(Data entries)
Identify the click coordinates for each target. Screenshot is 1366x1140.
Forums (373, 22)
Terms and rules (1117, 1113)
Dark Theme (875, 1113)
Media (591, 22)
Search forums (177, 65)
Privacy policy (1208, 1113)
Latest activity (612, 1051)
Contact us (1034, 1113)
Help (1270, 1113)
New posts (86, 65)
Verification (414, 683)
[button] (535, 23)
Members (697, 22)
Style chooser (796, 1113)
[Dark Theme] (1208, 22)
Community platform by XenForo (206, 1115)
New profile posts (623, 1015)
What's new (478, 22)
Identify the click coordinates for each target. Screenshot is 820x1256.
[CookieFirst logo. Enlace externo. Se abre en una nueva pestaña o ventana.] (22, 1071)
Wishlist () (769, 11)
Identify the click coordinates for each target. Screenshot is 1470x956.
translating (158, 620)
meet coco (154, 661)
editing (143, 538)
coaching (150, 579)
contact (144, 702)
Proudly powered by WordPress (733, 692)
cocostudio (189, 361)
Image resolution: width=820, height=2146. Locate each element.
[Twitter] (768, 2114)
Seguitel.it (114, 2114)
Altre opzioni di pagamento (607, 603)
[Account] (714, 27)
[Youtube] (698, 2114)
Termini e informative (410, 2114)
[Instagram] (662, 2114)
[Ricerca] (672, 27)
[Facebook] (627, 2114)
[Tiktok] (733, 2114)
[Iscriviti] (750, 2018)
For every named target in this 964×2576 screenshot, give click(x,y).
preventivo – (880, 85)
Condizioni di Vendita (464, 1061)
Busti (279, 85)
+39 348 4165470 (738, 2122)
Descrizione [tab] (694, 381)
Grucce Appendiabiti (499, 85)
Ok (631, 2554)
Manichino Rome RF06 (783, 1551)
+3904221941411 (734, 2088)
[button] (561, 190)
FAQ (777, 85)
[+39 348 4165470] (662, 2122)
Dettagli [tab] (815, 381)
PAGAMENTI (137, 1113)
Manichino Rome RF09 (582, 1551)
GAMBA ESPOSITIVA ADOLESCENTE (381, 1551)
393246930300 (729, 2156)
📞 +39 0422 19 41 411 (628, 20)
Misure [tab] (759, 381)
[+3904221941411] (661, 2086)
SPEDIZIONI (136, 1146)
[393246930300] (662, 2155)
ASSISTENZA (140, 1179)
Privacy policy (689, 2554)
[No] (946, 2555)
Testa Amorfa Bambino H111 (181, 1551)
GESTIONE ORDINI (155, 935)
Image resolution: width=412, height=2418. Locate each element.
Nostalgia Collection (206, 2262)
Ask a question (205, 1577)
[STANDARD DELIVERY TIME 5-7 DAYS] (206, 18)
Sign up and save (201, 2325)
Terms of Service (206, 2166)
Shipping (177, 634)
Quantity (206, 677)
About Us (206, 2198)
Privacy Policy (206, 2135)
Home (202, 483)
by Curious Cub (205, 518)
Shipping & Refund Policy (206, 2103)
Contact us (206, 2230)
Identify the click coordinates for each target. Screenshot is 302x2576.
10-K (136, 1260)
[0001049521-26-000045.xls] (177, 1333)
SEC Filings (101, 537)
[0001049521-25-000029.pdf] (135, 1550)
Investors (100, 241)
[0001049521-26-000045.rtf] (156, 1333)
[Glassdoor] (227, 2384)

### [YOUR ASSIGNMENT]
All entries above are to be reproduced exactly.

### [SOLUTION FOR THIS PROBLEM]
Identify the click coordinates for each target. Screenshot is 1366x1140.
Forums (373, 22)
Terms and rules (1117, 1113)
Dark Theme (875, 1113)
Media (591, 22)
Search forums (177, 65)
Privacy policy (1208, 1113)
Latest activity (612, 1051)
Contact us (1034, 1113)
Help (1270, 1113)
New posts (86, 65)
Verification (414, 683)
[button] (535, 23)
Members (697, 22)
Style chooser (796, 1113)
[Dark Theme] (1208, 22)
Community platform by XenForo (206, 1115)
New profile posts (623, 1015)
What's new (478, 22)
Identify the click coordinates for each target. Screenshot is 820x1256.
[CookieFirst logo. Enlace externo. Se abre en una nueva pestaña o ventana.] (22, 1071)
Wishlist () (769, 11)
Identify the click coordinates for each target. Screenshot is 1470x956.
translating (158, 620)
meet coco (154, 661)
editing (143, 538)
coaching (150, 579)
contact (144, 702)
Proudly powered by WordPress (733, 692)
cocostudio (189, 361)
Image resolution: width=820, height=2146. Locate each element.
[Twitter] (768, 2114)
Seguitel.it (114, 2114)
Altre opzioni di pagamento (607, 603)
[Account] (714, 27)
[Youtube] (698, 2114)
Termini e informative (410, 2114)
[Instagram] (662, 2114)
[Ricerca] (672, 27)
[Facebook] (627, 2114)
[Tiktok] (733, 2114)
[Iscriviti] (750, 2018)
For every named target in this 964×2576 screenshot, give click(x,y).
preventivo – (880, 85)
Condizioni di Vendita (464, 1061)
Busti (279, 85)
+39 348 4165470 (738, 2122)
Descrizione [tab] (694, 381)
Grucce Appendiabiti (499, 85)
Ok (631, 2554)
Manichino Rome RF06 (783, 1551)
+3904221941411 (734, 2088)
[button] (561, 190)
FAQ (777, 85)
[+39 348 4165470] (662, 2122)
Dettagli [tab] (815, 381)
PAGAMENTI (137, 1113)
Manichino Rome RF09 (582, 1551)
GAMBA ESPOSITIVA ADOLESCENTE (381, 1551)
393246930300 (729, 2156)
📞 +39 0422 19 41 411 (628, 20)
Misure [tab] (759, 381)
[+3904221941411] (661, 2086)
SPEDIZIONI (136, 1146)
[393246930300] (662, 2155)
ASSISTENZA (140, 1179)
Privacy policy (689, 2554)
[No] (946, 2555)
Testa Amorfa Bambino H111 (181, 1551)
GESTIONE ORDINI (155, 935)
Image resolution: width=412, height=2418. Locate each element.
Nostalgia Collection (206, 2262)
Ask a question (205, 1577)
[STANDARD DELIVERY TIME 5-7 DAYS] (206, 18)
Sign up and save (201, 2325)
Terms of Service (206, 2166)
Shipping (177, 634)
Quantity (206, 677)
About Us (206, 2198)
Privacy Policy (206, 2135)
Home (202, 483)
by Curious Cub (205, 518)
Shipping & Refund Policy (206, 2103)
Contact us (206, 2230)
Identify the click coordinates for each target. Screenshot is 302x2576.
10-K (136, 1260)
[0001049521-26-000045.xls] (177, 1333)
SEC Filings (101, 537)
[0001049521-25-000029.pdf] (135, 1550)
Investors (100, 241)
[0001049521-26-000045.rtf] (156, 1333)
[Glassdoor] (227, 2384)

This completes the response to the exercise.